# 2011



## unhcp (Jan 20, 2010)

The question that no one has answer to and 1 that I am struggling with myself. So I am looking at the 2011 f350 xlt supercab 4x4 single wheelbase. I am trying to figure out what motor to get, I do mostly snow plowing and city driving. Money is a concern, but I am just trying to figure out my best option. Here are some of my habits:

Truck will sit for a week or so without use
Very little towing
Lots of slow speeds and lots of snow plowing, truck can be running for more than 24hrs straight
Lots of shifting
less than 10k miles a year
planning on keeping the truck for awhile, at least 5 years


----------



## MrPLow2011 (Jan 14, 2011)

Well be weary of the new diesel, They are not as great as they are trying to let people believe. Its the 6.0 with a new badge on the side. Recently towed some bikes about 400 miles the other day. We had no more than 10k behind us. My friends truck got 8 mpg!!!! I would go with that new gasser. I know its up over 300hp and doesnt feel under powered. Oh and when you say shifting you mean reverse to drive? Dodge is only one with a manual transmission. And lots of gassers run 24hr shifts during storms. The electrical system may not like it if you add lots of lights. So save the money buy a gasser.


----------



## wizardsr (Aug 8, 2006)

MrPLow2011;1286518 said:


> Well be weary of the new diesel, They are not as great as they are trying to let people believe. Its the 6.0 with a new badge on the side.


Have you ever considered making a constructive post?

OP, I see nothing in what you described to warrant the added cost of the diesel, a gasser would suit you just fine. Thumbs Up


----------



## unhcp (Jan 20, 2010)

only talking about fords here, mpg is a huge plus for the diesel but like I said I do really no towing


----------



## wizardsr (Aug 8, 2006)

unhcp;1286529 said:


> only talking about fords here, mpg is a huge plus for the diesel but like I said I do really no towing


For the 8 grand they want for the new diesel, you can sure buy a lot of gas!


----------



## framer1901 (Dec 18, 2005)

Maybe look at resale here - 8g up front for a diesel is how much out back when you trade it in or sell it. I think the market for a 1 ton gasser is pretty thin.

○ ○ ○

**What you need to do**
A. From the forum thread on choosing a truck engine, retype the passage that begins at the words "For the 8 grand" and stops after the words "is pretty thin.".
B. In the forum thread on choosing a truck engine, what fuel mileage did the friend's truck get while towing bikes about 400 miles?
C. List every driving habit that the first post in the forum thread on choosing a truck engine gives in its list of habits.

**Data listing**
○ ○ ○

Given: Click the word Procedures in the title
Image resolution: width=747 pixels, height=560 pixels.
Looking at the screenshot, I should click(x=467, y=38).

○ ○ ○

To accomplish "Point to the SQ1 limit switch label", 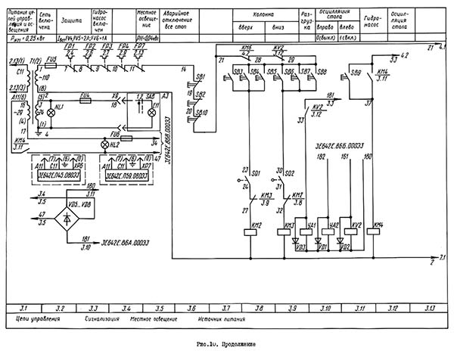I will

○ ○ ○

**Exercise answers**
A.
For the 8 grand they want for the new diesel, you can sure buy a lot of gas!


----------



## framer1901 (Dec 18, 2005)

Maybe look at resale here - 8g up front for a diesel is how much out back when you trade it in or sell it. I think the market for a 1 ton gasser is pretty thin.

B. 8 mpg

C.
- Truck will sit for a week or so without use
- Very little towing
- Lots of slow speeds and lots of snow plowing, truck can be running for more than 24hrs straight
- Lots of shifting
- Less than 10k miles a year
- Planning on keeping the truck for awhile, at least 5 years